### Instructions to follow
Using the material that follows, output exactly the lines from the one containing "Where should I click to: Click the green" through the one containing "Click the blue house site-access icon", with both ends kept.

### Record set

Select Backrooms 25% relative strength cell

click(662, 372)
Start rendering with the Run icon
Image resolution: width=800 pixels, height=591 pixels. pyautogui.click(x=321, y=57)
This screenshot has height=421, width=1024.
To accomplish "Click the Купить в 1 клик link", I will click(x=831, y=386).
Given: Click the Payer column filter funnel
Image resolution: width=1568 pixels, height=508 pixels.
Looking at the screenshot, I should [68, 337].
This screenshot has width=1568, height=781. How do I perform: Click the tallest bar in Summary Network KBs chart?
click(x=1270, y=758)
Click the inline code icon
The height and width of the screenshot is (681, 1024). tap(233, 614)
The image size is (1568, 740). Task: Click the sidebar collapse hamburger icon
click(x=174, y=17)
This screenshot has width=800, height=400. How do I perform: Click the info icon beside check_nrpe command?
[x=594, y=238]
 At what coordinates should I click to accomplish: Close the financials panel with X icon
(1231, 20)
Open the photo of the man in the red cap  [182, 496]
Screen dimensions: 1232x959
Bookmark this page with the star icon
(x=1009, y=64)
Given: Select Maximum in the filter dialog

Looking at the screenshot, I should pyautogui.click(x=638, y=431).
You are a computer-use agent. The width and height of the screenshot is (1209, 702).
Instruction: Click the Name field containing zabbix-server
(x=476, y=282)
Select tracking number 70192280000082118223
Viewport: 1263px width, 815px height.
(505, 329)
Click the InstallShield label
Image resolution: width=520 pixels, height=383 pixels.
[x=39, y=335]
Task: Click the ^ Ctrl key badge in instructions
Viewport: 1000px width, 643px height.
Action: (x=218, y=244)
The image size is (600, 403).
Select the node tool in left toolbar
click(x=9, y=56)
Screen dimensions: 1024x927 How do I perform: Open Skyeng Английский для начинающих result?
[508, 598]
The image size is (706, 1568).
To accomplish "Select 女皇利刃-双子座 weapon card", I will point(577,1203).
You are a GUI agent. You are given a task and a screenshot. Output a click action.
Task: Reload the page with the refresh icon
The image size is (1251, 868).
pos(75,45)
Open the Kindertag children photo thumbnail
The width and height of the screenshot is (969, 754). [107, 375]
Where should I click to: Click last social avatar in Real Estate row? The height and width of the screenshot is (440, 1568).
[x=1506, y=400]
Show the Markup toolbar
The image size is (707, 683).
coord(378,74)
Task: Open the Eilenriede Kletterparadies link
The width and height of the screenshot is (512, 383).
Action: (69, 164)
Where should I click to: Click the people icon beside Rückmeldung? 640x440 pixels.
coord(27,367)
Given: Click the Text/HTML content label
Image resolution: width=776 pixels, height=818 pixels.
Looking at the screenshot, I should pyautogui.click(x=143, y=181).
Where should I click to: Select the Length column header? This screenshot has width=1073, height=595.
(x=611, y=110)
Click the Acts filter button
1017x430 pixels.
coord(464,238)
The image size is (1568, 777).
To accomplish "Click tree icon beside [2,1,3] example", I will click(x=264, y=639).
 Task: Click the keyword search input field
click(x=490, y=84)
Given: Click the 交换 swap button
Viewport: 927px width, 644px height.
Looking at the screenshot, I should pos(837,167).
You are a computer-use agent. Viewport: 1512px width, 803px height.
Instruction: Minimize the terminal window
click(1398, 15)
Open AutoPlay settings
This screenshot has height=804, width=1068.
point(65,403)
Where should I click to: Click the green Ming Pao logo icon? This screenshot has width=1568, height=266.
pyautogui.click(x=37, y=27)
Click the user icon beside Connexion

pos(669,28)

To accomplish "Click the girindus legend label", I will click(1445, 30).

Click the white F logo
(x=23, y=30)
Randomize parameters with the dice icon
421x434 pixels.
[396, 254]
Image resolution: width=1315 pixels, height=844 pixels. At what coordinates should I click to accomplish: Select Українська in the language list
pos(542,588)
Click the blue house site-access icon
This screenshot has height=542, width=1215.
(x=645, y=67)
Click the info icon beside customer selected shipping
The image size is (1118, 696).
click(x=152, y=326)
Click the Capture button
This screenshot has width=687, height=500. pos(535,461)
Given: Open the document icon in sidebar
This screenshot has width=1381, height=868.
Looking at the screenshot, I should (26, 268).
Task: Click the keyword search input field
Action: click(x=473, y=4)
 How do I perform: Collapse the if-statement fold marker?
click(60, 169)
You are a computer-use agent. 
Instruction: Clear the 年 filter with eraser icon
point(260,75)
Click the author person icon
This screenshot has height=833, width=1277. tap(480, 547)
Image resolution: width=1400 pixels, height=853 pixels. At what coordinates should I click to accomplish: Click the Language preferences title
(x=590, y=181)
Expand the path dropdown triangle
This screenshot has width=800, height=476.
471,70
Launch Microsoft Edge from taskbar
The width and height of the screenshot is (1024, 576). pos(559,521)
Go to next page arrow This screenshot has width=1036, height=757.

### Answer section
Where should I click to: Click the green Ming Pao logo icon? This screenshot has width=1568, height=266.
pyautogui.click(x=37, y=27)
Click the user icon beside Connexion

pos(669,28)

To accomplish "Click the girindus legend label", I will click(1445, 30).

Click the white F logo
(x=23, y=30)
Randomize parameters with the dice icon
421x434 pixels.
[396, 254]
Image resolution: width=1315 pixels, height=844 pixels. At what coordinates should I click to accomplish: Select Українська in the language list
pos(542,588)
Click the blue house site-access icon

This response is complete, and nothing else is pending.